Questa tecnologia rende l’intervento chirurgico più personalizzato, perché ogni paziente ha un’anatomia unica. Sappiamo, ad esempio, che un paziente su due può presentare una variazione nell’anatomia vascolare. Ciò potrebbe richiedere adattamenti nel modo di operare. La realtà aumentata permette di comprendere meglio questa variabilità e pianificare l’intervento di conseguenza.

Come vede il futuro della chirurgia assistita dalla realtà aumentata nei prossimi anni?

Penso che diventerà lo standard di cura. Attualmente è un’innovazione e una tecnologia in fase di ricerca e sviluppo, un po’ come lo era la robotica chirurgica circa vent’anni fa.
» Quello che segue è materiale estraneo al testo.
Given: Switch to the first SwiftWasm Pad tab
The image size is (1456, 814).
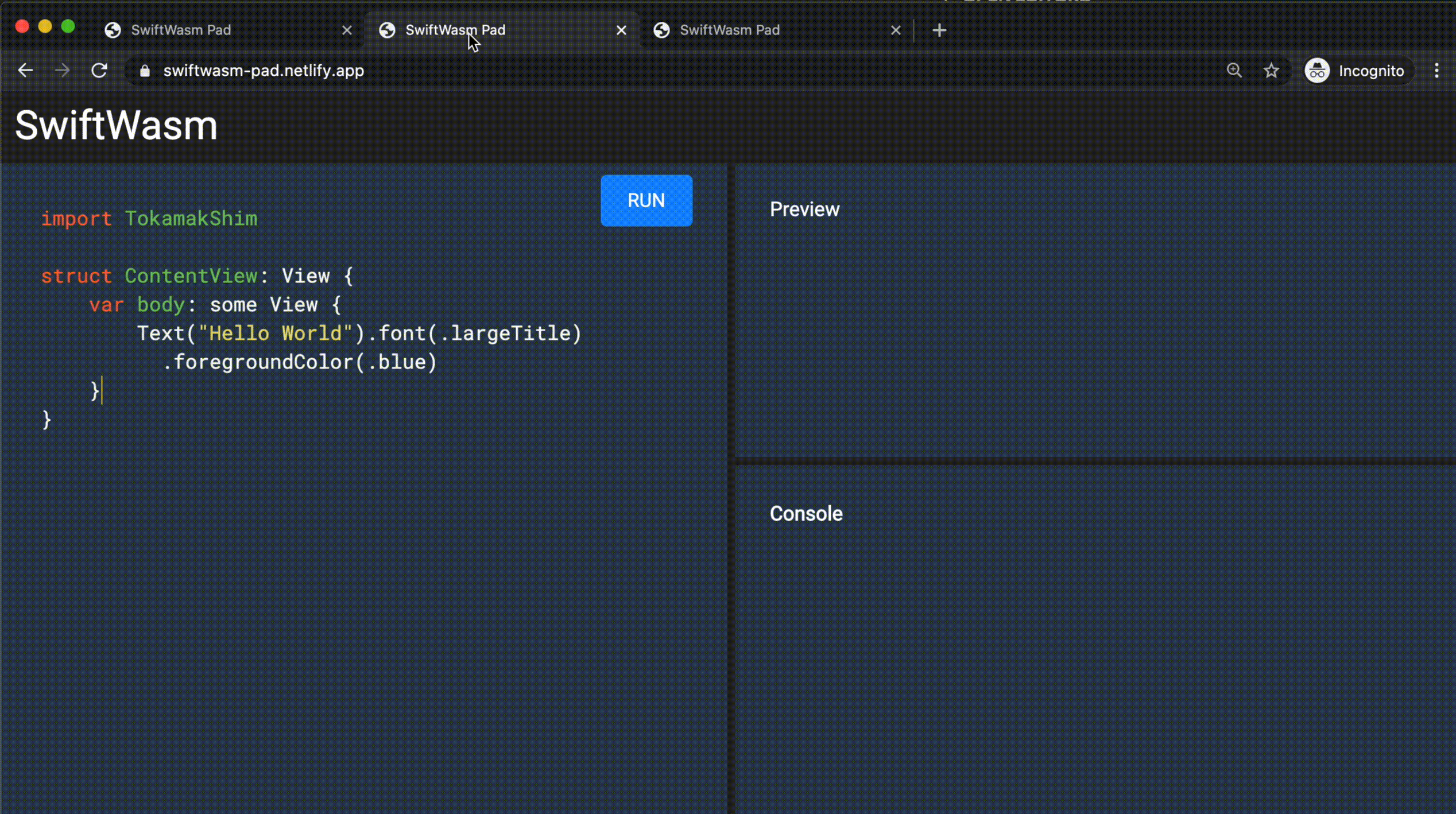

All’epoca fu una svolta importante, oggi è quasi diventata la norma. Allo stesso modo, sono convinto che queste nuove tecnologie avranno una larga diffusione in futuro.

Naturalmente, restano degli imperativi da soddisfare: rendere la tecnica affidabile, padroneggiarne gli usi, garantire che le informazioni fornite siano robuste e affidabili. Ciò richiede ancora diverse fasi di ricerca e sviluppo. Ma in futuro, secondo me, la realtà virtuale sarà il minimo, e la realtà aumentata sarà il passo successivo.